***** Given records

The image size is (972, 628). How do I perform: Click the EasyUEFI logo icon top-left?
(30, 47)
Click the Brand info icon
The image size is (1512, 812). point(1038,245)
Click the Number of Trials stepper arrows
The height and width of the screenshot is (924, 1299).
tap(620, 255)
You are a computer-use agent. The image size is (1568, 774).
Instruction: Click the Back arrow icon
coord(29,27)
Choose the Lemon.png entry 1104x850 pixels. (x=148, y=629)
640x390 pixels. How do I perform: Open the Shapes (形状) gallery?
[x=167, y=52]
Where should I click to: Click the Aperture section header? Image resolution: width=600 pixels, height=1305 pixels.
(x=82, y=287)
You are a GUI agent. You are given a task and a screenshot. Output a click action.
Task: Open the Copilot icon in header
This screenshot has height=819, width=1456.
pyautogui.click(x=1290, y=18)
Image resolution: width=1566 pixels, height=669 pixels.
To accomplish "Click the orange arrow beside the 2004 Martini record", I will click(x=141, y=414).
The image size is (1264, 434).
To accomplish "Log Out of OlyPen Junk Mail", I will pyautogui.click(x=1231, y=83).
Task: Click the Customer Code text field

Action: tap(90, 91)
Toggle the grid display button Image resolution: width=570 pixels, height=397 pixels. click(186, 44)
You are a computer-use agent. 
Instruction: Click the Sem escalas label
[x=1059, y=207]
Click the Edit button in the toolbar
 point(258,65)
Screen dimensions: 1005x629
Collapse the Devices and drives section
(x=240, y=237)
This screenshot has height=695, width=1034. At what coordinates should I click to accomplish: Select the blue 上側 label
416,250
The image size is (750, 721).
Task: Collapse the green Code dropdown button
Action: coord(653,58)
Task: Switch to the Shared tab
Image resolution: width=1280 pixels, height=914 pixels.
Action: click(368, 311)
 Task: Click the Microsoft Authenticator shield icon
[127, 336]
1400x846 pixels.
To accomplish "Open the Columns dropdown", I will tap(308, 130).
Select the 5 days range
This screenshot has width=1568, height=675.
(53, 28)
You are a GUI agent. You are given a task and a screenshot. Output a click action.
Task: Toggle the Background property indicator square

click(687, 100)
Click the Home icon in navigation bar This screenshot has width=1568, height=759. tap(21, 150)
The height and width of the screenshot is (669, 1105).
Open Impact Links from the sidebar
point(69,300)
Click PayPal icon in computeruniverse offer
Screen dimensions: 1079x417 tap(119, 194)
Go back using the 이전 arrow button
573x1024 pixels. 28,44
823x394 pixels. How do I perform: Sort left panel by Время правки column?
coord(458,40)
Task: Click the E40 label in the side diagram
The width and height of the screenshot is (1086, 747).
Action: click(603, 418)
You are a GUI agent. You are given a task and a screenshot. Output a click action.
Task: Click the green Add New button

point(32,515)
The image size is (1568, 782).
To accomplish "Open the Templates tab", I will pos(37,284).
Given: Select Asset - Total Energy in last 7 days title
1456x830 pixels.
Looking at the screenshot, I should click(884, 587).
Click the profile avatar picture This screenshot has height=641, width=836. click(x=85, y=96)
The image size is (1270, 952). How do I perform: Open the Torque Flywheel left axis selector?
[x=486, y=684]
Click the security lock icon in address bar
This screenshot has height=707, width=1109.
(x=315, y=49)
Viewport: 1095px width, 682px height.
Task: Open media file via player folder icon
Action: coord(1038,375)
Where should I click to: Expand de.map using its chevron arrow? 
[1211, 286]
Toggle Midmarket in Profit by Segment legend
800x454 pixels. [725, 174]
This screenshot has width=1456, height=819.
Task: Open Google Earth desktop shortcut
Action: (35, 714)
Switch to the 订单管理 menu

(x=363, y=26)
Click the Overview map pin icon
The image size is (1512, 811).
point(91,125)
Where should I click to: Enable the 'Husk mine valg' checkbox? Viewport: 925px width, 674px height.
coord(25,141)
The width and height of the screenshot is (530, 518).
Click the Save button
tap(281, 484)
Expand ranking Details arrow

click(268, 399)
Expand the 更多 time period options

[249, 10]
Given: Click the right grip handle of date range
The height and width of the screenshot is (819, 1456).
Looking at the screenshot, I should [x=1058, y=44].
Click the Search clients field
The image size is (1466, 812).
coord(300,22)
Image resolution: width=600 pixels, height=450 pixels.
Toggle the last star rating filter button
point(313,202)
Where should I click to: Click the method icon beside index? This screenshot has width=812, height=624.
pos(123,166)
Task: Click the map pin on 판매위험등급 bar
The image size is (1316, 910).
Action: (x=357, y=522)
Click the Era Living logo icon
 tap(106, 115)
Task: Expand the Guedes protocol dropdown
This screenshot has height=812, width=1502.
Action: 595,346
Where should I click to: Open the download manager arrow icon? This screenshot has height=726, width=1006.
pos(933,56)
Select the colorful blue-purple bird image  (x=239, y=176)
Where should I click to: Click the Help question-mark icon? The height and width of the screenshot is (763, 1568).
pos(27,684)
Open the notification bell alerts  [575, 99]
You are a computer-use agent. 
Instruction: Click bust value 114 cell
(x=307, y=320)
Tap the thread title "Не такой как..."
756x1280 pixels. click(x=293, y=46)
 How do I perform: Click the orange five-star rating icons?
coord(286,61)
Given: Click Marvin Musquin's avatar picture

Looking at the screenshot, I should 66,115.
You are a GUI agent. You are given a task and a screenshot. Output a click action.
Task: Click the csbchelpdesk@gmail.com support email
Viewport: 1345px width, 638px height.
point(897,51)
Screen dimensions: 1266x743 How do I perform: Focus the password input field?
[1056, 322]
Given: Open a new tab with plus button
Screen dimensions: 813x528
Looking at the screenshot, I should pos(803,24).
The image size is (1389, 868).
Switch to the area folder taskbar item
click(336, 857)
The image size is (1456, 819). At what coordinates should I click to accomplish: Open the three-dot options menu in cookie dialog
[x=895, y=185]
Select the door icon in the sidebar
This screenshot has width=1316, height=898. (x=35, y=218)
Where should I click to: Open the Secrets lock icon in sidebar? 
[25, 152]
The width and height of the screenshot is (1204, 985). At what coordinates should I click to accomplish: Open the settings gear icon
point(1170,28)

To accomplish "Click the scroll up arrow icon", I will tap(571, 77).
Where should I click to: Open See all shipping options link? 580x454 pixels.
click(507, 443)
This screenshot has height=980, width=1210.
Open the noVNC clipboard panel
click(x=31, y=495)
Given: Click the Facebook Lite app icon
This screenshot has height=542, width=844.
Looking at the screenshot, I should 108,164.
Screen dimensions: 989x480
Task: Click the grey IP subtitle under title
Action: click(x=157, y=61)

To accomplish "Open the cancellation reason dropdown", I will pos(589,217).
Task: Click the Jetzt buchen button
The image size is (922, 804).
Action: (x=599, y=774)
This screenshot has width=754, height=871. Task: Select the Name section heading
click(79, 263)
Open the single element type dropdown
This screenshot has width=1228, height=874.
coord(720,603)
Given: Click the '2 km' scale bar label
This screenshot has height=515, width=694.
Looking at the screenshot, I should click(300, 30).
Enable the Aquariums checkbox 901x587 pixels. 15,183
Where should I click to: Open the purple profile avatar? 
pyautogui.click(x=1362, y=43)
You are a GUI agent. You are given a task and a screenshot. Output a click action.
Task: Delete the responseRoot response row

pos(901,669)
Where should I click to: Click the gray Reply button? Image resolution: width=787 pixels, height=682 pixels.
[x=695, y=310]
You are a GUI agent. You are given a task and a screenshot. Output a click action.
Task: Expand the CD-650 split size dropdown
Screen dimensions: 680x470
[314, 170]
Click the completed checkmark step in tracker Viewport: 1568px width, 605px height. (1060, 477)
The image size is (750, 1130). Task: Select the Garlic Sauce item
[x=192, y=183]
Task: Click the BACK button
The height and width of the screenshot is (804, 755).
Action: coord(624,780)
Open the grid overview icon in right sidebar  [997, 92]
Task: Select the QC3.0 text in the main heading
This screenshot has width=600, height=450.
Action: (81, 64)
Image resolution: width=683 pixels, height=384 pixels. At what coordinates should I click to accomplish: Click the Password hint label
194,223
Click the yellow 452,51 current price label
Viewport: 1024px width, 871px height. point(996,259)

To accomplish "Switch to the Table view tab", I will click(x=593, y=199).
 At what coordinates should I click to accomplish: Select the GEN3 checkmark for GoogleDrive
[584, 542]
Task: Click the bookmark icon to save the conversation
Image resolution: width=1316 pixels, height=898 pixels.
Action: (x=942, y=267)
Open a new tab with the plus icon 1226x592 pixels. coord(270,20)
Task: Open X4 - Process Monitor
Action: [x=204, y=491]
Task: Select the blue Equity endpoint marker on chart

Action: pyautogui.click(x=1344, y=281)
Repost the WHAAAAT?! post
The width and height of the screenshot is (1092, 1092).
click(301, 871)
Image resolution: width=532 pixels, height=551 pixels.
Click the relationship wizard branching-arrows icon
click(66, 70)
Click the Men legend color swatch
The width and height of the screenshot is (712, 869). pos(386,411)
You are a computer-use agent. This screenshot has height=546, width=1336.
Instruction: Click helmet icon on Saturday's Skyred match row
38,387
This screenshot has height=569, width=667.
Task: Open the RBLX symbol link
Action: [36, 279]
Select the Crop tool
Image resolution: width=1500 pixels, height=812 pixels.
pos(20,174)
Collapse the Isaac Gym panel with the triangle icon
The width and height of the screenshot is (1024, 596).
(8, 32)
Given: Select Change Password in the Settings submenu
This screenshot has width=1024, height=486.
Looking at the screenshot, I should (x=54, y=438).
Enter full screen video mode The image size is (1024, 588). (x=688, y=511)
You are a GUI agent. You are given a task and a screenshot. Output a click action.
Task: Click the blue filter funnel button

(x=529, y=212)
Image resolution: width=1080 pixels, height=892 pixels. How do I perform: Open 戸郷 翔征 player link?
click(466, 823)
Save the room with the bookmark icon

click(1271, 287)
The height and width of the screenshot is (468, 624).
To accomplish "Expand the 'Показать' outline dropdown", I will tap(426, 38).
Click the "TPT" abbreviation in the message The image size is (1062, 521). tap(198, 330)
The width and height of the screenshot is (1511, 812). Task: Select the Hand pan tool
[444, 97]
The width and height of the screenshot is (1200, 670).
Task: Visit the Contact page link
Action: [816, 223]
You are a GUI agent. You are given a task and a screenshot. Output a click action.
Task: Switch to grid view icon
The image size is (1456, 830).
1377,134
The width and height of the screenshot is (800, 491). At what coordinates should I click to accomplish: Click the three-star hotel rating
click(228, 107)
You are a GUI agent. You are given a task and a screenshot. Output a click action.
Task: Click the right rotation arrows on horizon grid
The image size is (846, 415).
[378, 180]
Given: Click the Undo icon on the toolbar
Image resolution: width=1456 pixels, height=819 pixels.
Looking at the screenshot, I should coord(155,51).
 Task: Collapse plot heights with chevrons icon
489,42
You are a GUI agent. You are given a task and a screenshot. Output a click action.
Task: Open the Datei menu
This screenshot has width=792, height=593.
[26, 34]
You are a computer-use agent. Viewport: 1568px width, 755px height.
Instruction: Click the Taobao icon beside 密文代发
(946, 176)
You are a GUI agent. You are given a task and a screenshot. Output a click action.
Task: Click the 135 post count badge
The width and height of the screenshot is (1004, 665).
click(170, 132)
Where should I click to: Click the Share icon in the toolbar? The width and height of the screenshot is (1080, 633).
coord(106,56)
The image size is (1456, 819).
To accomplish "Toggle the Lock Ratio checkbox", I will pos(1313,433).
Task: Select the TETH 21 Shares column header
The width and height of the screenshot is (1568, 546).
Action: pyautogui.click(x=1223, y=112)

**********

## Task goal
Reproduce word for word the entries from the very first line through the line containing "[x=167, y=52]", including both ends.

## Written solution
The image size is (972, 628). How do I perform: Click the EasyUEFI logo icon top-left?
(30, 47)
Click the Brand info icon
The image size is (1512, 812). point(1038,245)
Click the Number of Trials stepper arrows
The height and width of the screenshot is (924, 1299).
tap(620, 255)
You are a computer-use agent. The image size is (1568, 774).
Instruction: Click the Back arrow icon
coord(29,27)
Choose the Lemon.png entry 1104x850 pixels. (x=148, y=629)
640x390 pixels. How do I perform: Open the Shapes (形状) gallery?
[x=167, y=52]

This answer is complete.